Start of DATA LISTING

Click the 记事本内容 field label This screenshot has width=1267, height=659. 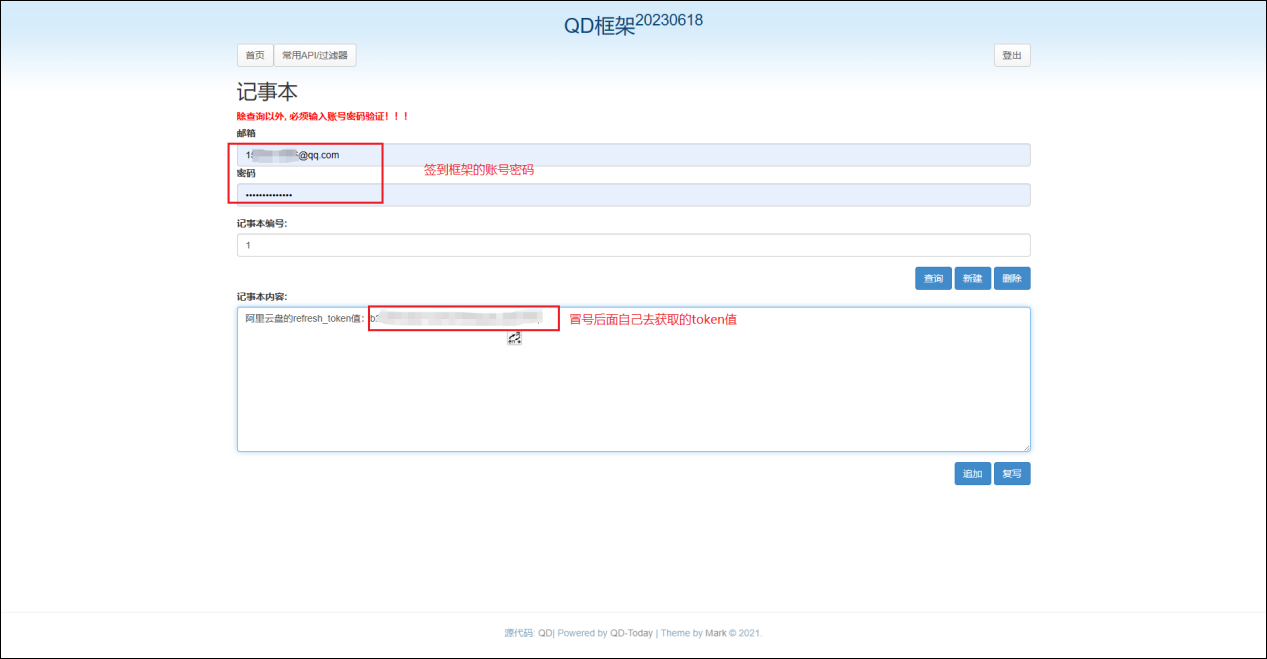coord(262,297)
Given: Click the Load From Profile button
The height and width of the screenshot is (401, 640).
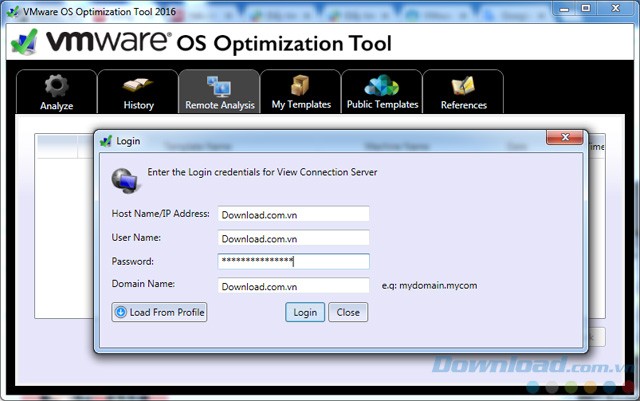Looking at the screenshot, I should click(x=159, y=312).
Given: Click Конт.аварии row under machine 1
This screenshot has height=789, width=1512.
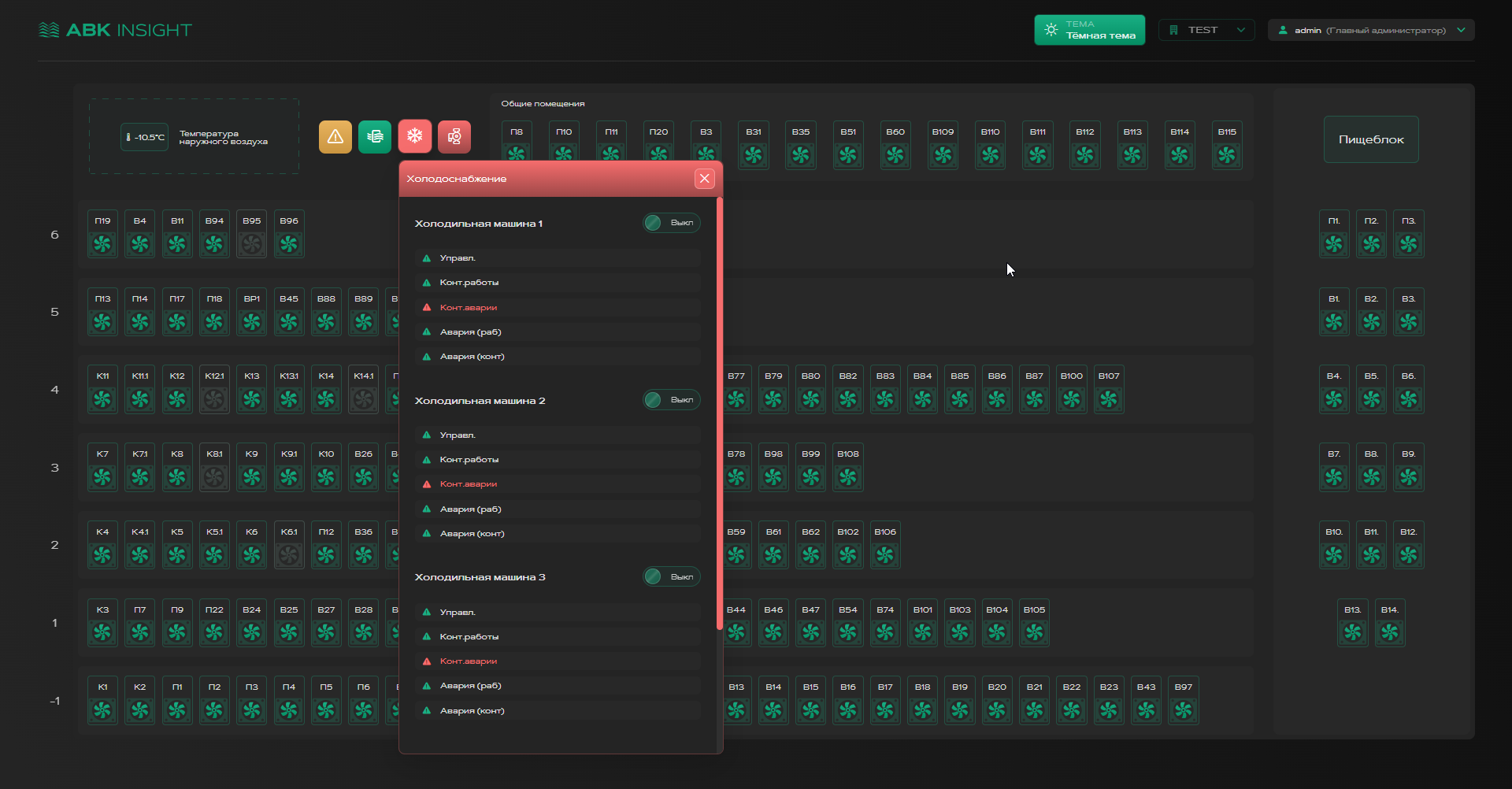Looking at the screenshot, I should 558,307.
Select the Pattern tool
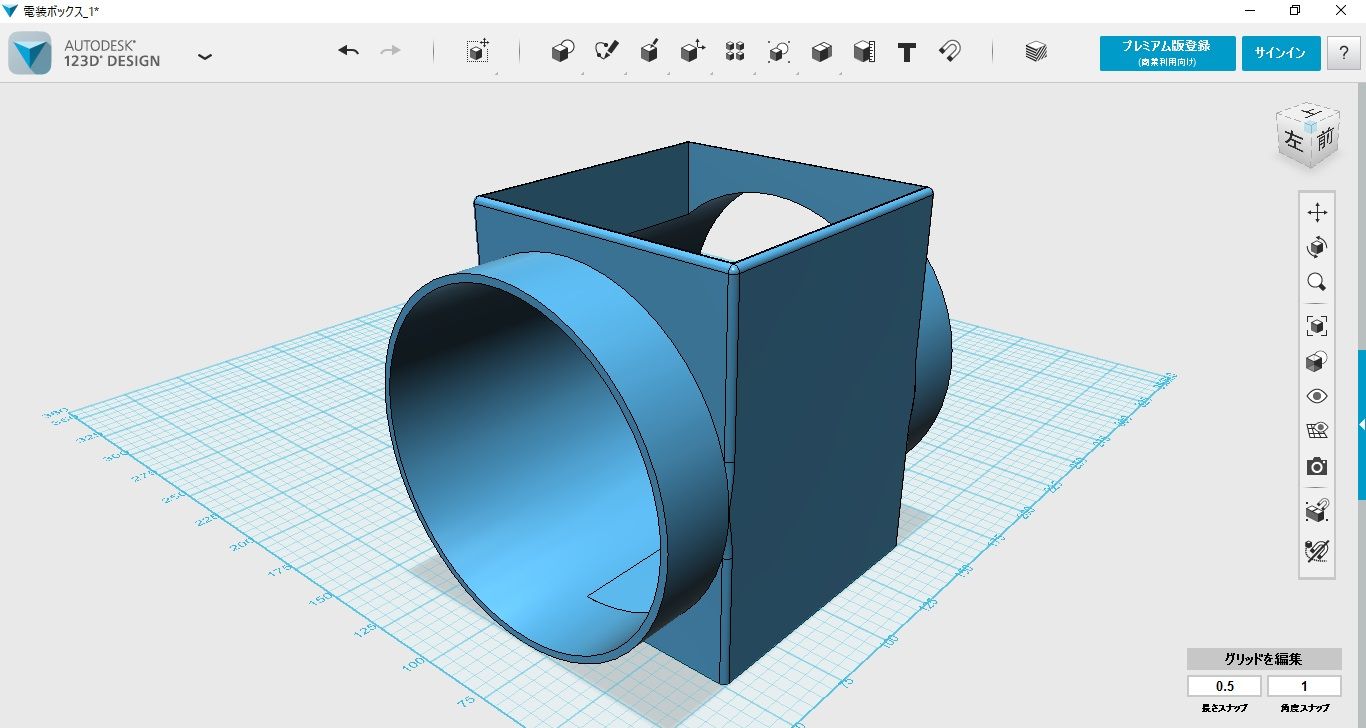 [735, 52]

End of DATA LISTING

§ **TASK BRIEF**: Copy the items verbatim, starting at the line that contains "Given: Click the Load From Profile button" and ending with the last line of the items, both included. Leave the pictures out of your copy.

§ **OUTPUT FOR THIS EXERCISE**:
Given: Click the Load From Profile button
The height and width of the screenshot is (401, 640).
Looking at the screenshot, I should click(x=159, y=312).
Given: Click Конт.аварии row under machine 1
This screenshot has height=789, width=1512.
Looking at the screenshot, I should 558,307.
Select the Pattern tool
 [735, 52]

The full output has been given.